The short story version is vaguely mentioned here.
- Repelled/harmed by religious symbols. This appears to be a subject of great debate. A very prevalent belief, is the symbol itself is useless unless the wielder possesses a strong faith in the efficacy of the symbol, as a despoiler of evil. As such, the symbol is just the vehicle for the faith of its holder, and the actual symbol need not be religious. There is a movie in which a yuppie dispels a vampire by holding up his wallet! Apparently, his faith in money was enough that he could harm the vampire. Again, it was the faith and not the symbol that mattered.
One question that never seems to be asked: Why does the universe work that way if most people believe that it doesn't?

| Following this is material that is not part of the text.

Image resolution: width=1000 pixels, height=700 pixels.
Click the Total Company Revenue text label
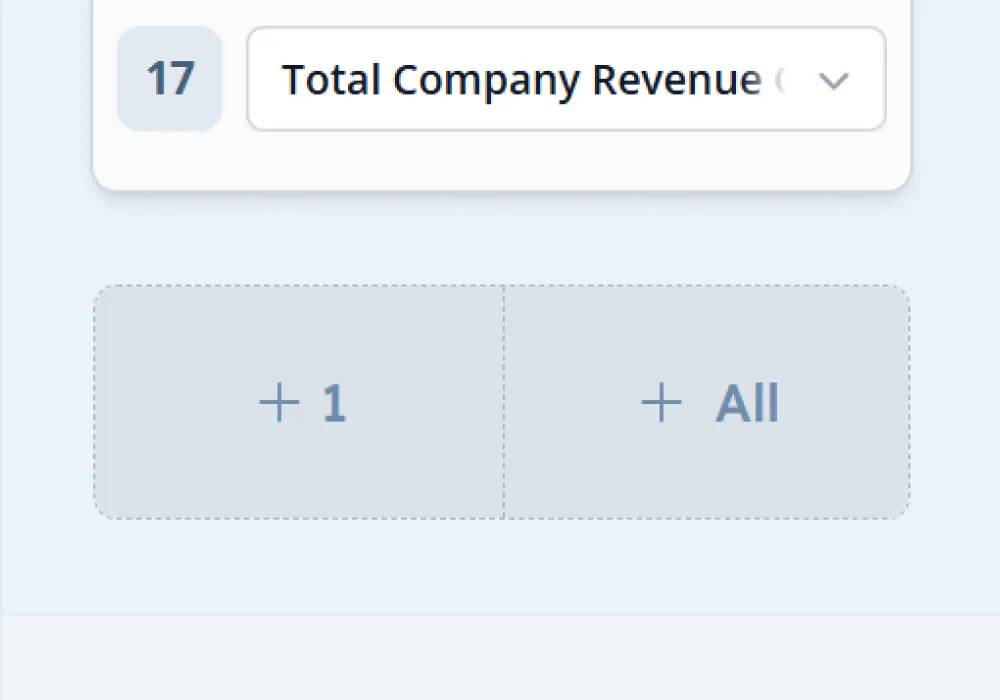coord(520,80)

(In fairness, Jesus wasn't advocating the power of belief as such, but describing a response that God would have to one's belief. * Furthermore, Jesus explained that the believer needed to ask for things "in Jesus' name." Names were connected to someone's character, not in the sense that someone's name pre-determined his or her future, but rather that someone had a duty to take good care of it. In short, one is asking, "what would Jesus really want to give me?" instead of saying, "If I believe, Jesus will give me lots of money")

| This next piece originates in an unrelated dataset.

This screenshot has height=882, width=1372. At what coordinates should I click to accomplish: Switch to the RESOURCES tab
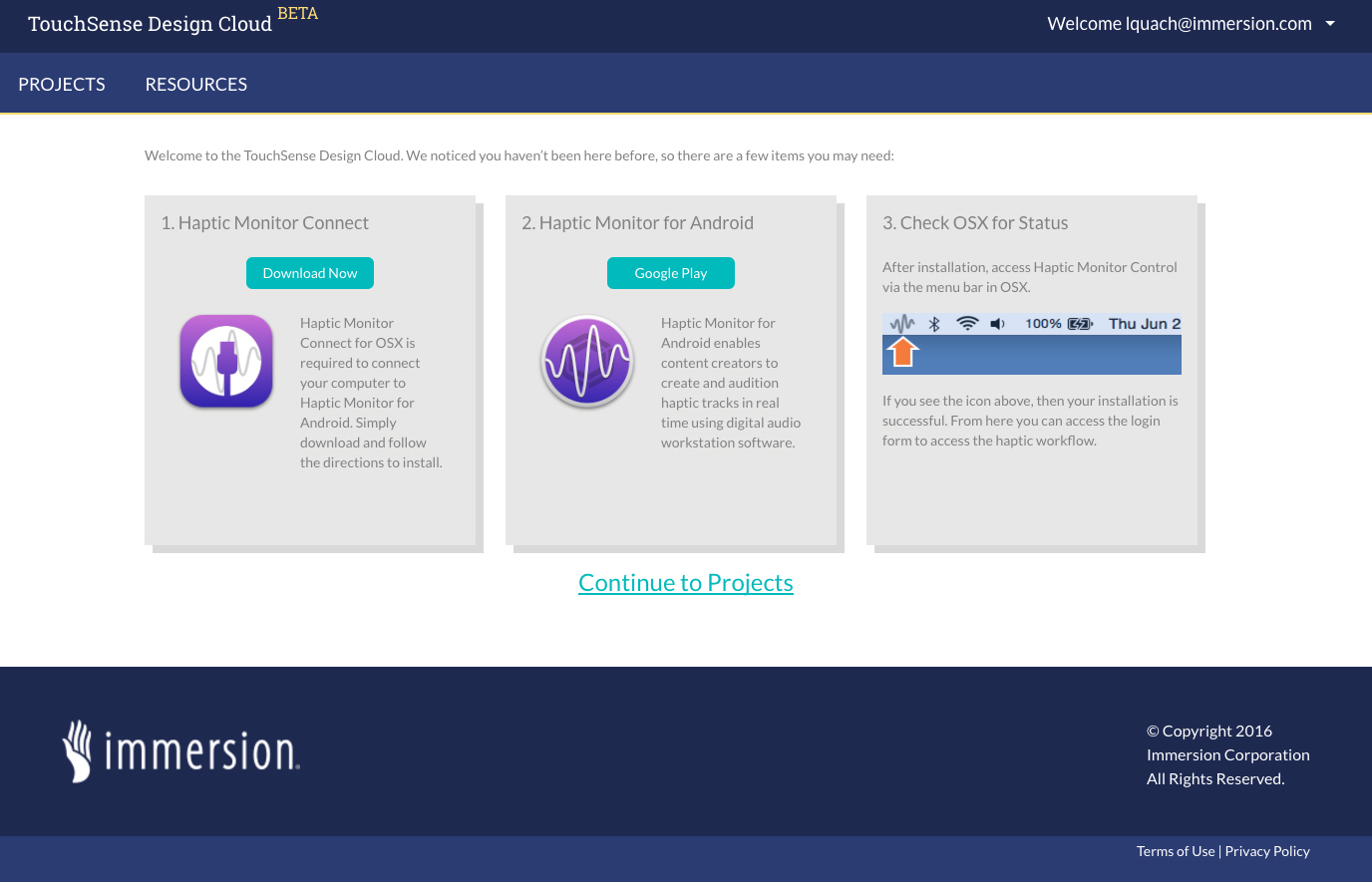tap(196, 85)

[end quote; emphasis original, but now removed from the article by yours truly]
What's with all the Christian theology all of a sudden? Why is it here? Isn't this an article about a fiction trope?
I'm guessing the Jesus quote atop the page primed one or two Christian tropers to feel their religion and the way they practice it was being criticised, and this seemed the right place for a rebuttal. If that's the case, I'd suggest taking both the rebuttal and the quote somewhere else (or just out) so that this can be a proper TV Tropes article with no digression as to how much or little sense Christianity's particular usage of the trope makes.
I'm having trouble figuring out the point of that paragraph in the first place. Why should it be a necessity that most people believe the universe works this way for it to work this way? Does electricity not work if most people don't believe it works? Yes, I know electricity is real, but that's besides the point. This trope is a form of Functional Magic. For all practical purposes it falls under Clarke's Third Law.
So, paragraph deleted. Jesus stays, since that quote is Older Than Feudalism and shows the permanence of the trope.